Mobilitätskonferenz 2023

Bern, 29.08.2023 - Eröffnungsrede von Bundesrat Albert Rösti im Kursaal Bern

(Es gilt das gesprochene Wort)

Sehr geehrte Damen und Herren

Unser Verkehrssystem ist der Herzschlag der Schweiz. Unsere Gesellschaft und unsere Wirtschaft sind darauf angewiesen, dass die Züge, Lastwagen, Busse und Personenwagen fahren können. Dass Flugzeuge starten und landen und dass Velofahrer und Fussgänger sicher unterwegs sein können – und zwar jederzeit.

Jeden Tag sind die Menschen in der Schweiz im Durchschnitt etwa eineinhalb Stunden unterwegs. Sie legen dabei im Schnitt über 35 Kilometer zurück. Der Verkehr bringt die Menschen zur Arbeit oder zur Ausbildung. Er ermöglicht es, dass sie ihre Einkäufe erledigen oder den Termin beim Hausarzt wahrnehmen können.

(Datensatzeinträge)
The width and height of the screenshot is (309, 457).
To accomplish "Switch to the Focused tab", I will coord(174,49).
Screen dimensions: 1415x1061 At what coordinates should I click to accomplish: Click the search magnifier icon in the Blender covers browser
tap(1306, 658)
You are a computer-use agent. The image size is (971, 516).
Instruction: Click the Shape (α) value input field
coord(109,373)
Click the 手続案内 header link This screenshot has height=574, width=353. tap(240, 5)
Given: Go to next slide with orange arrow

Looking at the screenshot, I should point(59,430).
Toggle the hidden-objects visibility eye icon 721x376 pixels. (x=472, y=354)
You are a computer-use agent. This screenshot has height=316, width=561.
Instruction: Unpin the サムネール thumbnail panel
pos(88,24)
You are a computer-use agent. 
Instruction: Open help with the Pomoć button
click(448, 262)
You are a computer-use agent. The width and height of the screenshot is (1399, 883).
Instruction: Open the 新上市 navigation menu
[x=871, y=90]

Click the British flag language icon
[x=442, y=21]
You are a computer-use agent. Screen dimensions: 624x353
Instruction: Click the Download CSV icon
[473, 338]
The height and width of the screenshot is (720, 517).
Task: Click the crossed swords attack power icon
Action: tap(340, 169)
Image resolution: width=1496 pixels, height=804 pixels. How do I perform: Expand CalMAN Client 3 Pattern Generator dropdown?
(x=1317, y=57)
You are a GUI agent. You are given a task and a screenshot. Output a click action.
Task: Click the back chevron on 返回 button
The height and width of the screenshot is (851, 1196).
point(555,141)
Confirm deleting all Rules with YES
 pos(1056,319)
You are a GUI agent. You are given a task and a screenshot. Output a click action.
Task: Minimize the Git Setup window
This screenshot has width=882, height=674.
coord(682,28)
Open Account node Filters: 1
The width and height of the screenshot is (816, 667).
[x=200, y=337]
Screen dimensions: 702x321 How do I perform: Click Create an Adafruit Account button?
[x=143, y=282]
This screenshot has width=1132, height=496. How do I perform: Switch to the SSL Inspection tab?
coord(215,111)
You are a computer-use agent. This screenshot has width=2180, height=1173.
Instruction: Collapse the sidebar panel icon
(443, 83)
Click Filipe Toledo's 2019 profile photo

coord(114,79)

GESTELLTE AUFGABE: Schreiben Sie aus der Eröffnungsrede zur Mobilitätskonferenz oben den Abschnitt wortgetreu ab, der mit den Worten „Jeden Tag sind“ beginnt und mit „Hausarzt wahrnehmen können.“ endet.

FERTIGE ANTWORT:
Jeden Tag sind die Menschen in der Schweiz im Durchschnitt etwa eineinhalb Stunden unterwegs. Sie legen dabei im Schnitt über 35 Kilometer zurück. Der Verkehr bringt die Menschen zur Arbeit oder zur Ausbildung. Er ermöglicht es, dass sie ihre Einkäufe erledigen oder den Termin beim Hausarzt wahrnehmen können.